Regel 2: Positivismus bis zum Brechreiz betreiben
Haben Sie in früheren Kommunikationstrainings nicht auch gelernt, dass man immer das Positive herausstellen soll? Genau, also tun Sie das auch bitte - aber gründlich. Es ist dabei völlig egal, um welchen Aspekt es im Gespräch gerade geht, üben Sie sich im "Positives finden" und lassen Sie es auf Ihren Gesprächspartner hinabregnen. Das klappt bei allen Themen: Projekte, IT-Lösungen, Organisationsformen, Häuser, Urlaubsziele,… Und Einwände bitte immer nur so beantworten. Sie wollen doch nicht wirklich inhaltlich auf Einwände Ihres Gegenüber eingehen, oder?

Regel 3: Druckbetankung
Sie haben etwas zu sagen? Toll, dann raus damit. Und bitte ohne Atem-, Denk- oder Gesprächspause. Die könnte Ihr Gesprächspartner sonst für eine Frage oder Anmerkung nutzen. Also möglichst viel Information (gerne auch irrelevante) in schnellem Sprechtempo unreflektiert in Ihren Gesprächspartner pumpen. Das verwirrt, versprochen!

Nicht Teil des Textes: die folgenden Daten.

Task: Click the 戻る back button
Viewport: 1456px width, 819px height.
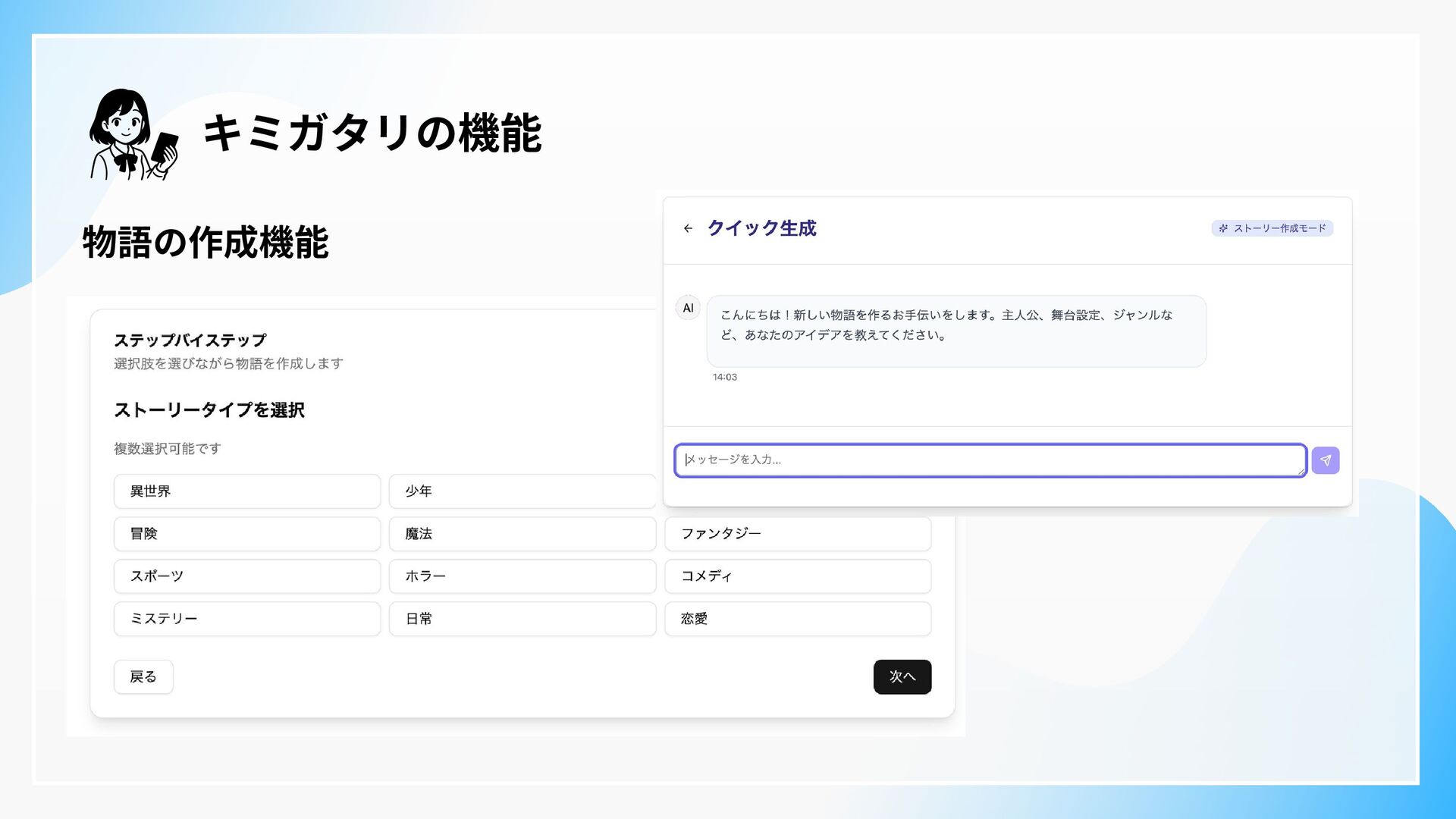Action: (x=143, y=676)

Regel 4: "Hurra, ich kenne Ihren Namen!"
Es zeugt von Wertschätzung, wenn man seinen Gesprächspartner mit Namen anspricht. D'accord! Es schafft Vertrauen, wenn man seinen Gesprächspartner im Verlauf immer mal wieder namentlich anspricht. D'accord! Aber darum geht es ja nicht. Wenn Sie wollen, dass Ihr Gegenüber genervt ist, dann erhöhen Sie die Namensfrequenz. Ein wirksame Relation liegt bei >7 Namensnennungen pro Satz. Wenn Sie das auch noch mit lässigem Desinteresse tun können - perfekt!

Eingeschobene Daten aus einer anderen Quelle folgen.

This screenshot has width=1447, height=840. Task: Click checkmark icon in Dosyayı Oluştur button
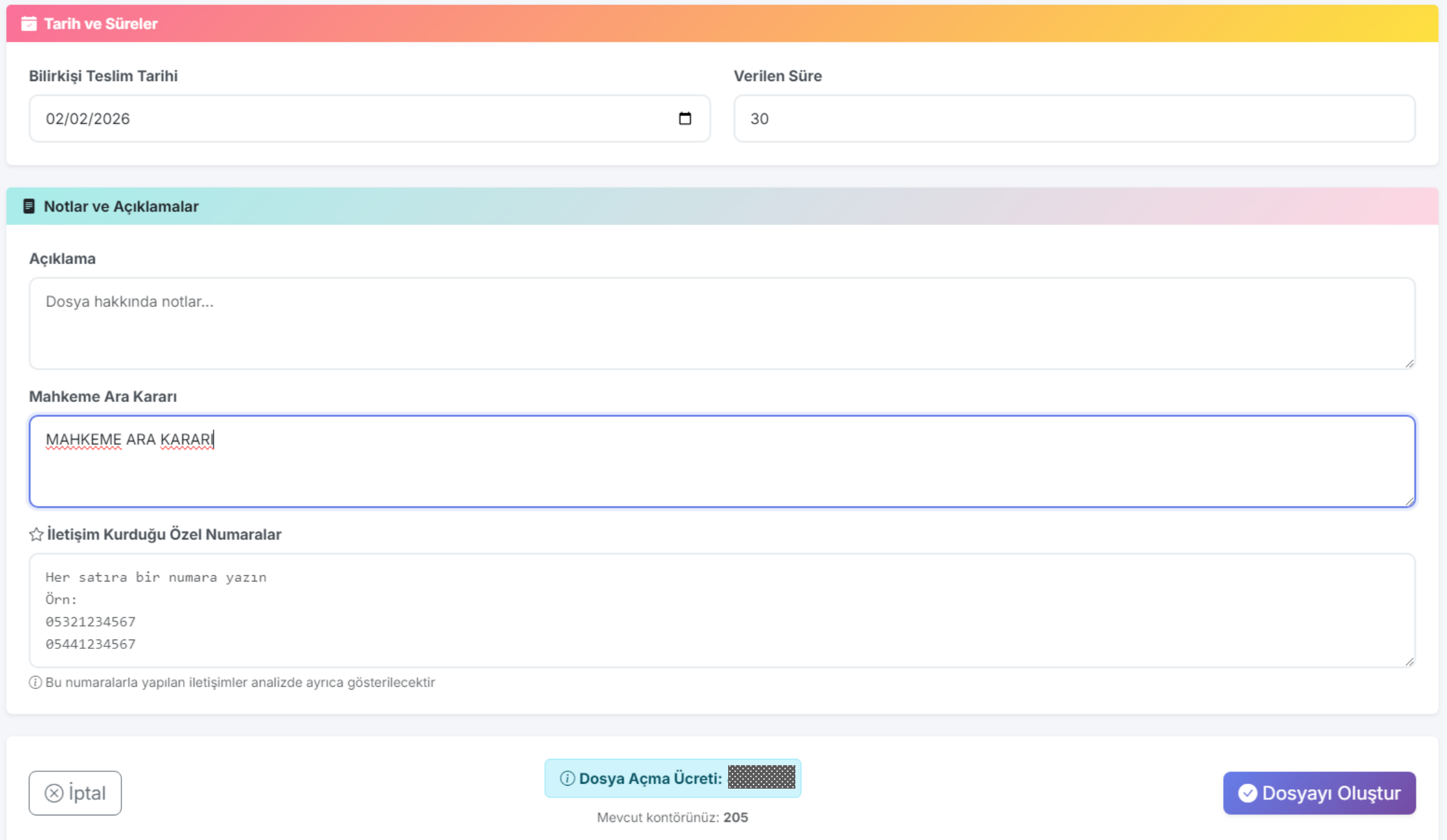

Regel 5: Die Moralkeule auspacken
Bewertungen: großes Thema - leichte Handhabung. Gut geeignete für verbale Schläge in die Magengrube sind alle ungefragten Äußerungen in Form von "…als erfolgreicher Manager betrachtet man die Situation…" oder "…wenn man nicht weiß, dass….dann…" oder "Sie müssen betrachten…." Oder , oder , oder. Lassen Sie möglichst implizit Ihren Gesprächspartner merken, dass Sie ihm (oder ihr) gerne aus der geistigen Unterbelichtung helfen. Dazu bieten Sie einfach kleinkarierte, betonierte Moralvorstellungen an. Das wirkt!

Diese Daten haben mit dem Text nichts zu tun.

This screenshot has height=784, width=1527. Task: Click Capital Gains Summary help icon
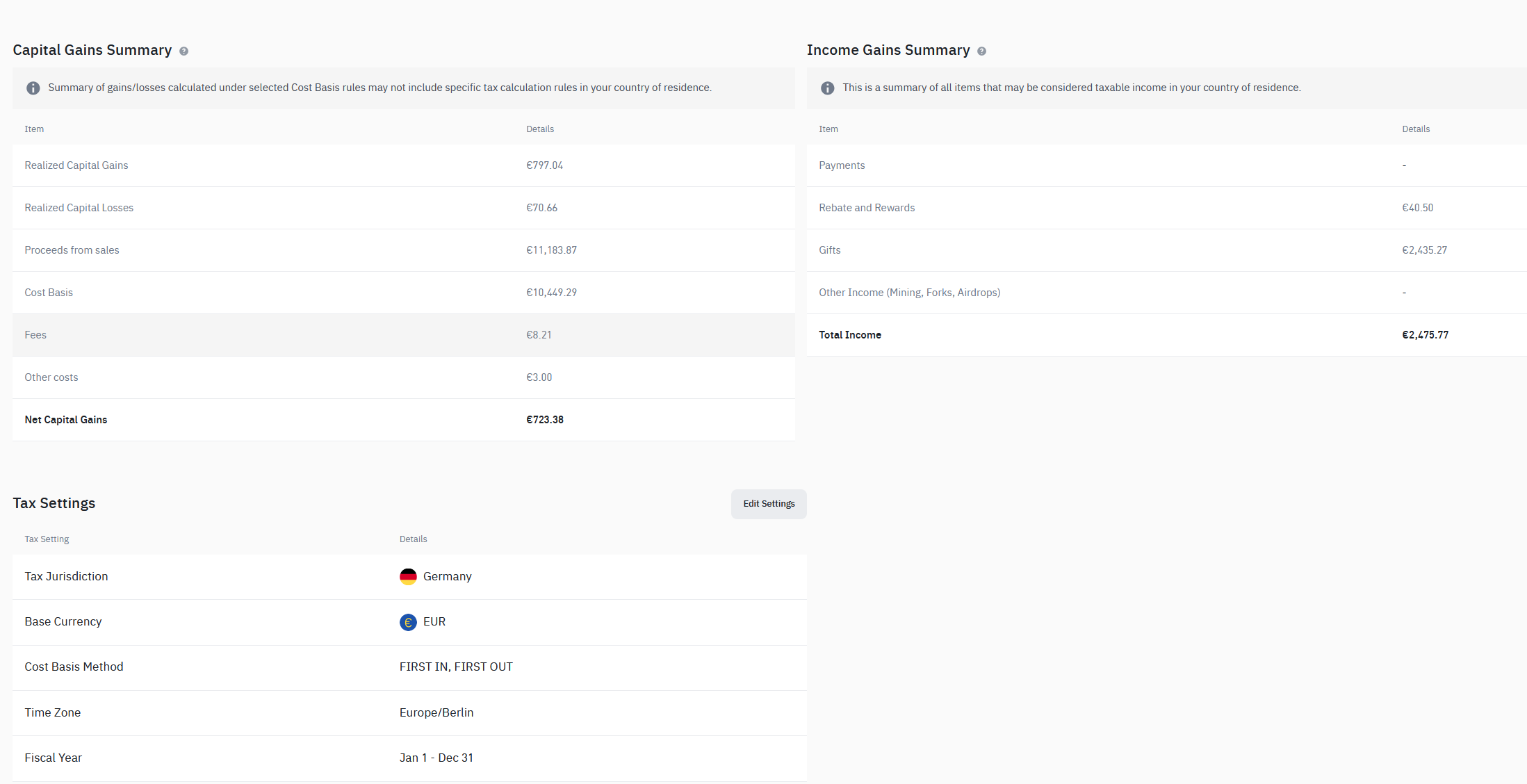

Regel 6: "Die Welt dreht sich um mich!"
Reden Sie doch bitte einfach immer über sich selbst, ihre eigenen Erfahrungen, ihre Meinung, ihren Standpunkt, ihre … Das hat den Vorteil, dass Sie sich mal einiges von der Seele reden können und Ihr Gesprächspartner genau weiß, wie Sie die Welt sehen. Denn Sie wollen doch nicht wirklich die Sichtweise des Anderen hören, oder? Ihre eigene ist eh viel wichtiger und auch die einzig richtige. So!

Regel 7: Meine Meinung ist meine Meinung ist meine Meinung
Die Regeln 1 bis 6 haben Sie jetzt hoffentlich drauf. Dann können Sie mit dieser letzten "den Sack zumachen" und die Grenze zur Körperverletzung überschreiten. Egal worum es geht, egal was Ihr Gesprächpartner gerade will, egal welchen Einwand er eventuell hat, lassen Sie sich nicht beirren und wiederholen Sie Ihre Argumente stetig und ohne Unterlass. Das ist einfach und bequem und Sie müssen auch gar nicht hinhören im Gespräch. Damit es wirklich schmerzt muss Ihre Argumentation vorgetragen werden wie ein Mantra.

So, jetzt können Sie in den Ring steigen. Nein? Sie sind nicht gut genug trainiert? Kein Problem: finden Sie in den oben genannten Berufgruppen ein "Prachtexemplar" und lassen sich etwas verkaufen. Das garantiert Ihnen einen exzellenten Sparring und einen bleibenden Eindruck bei Ihren Gesprächspartnern.

In diesem Sinne … bleiben Sie erfolgreich!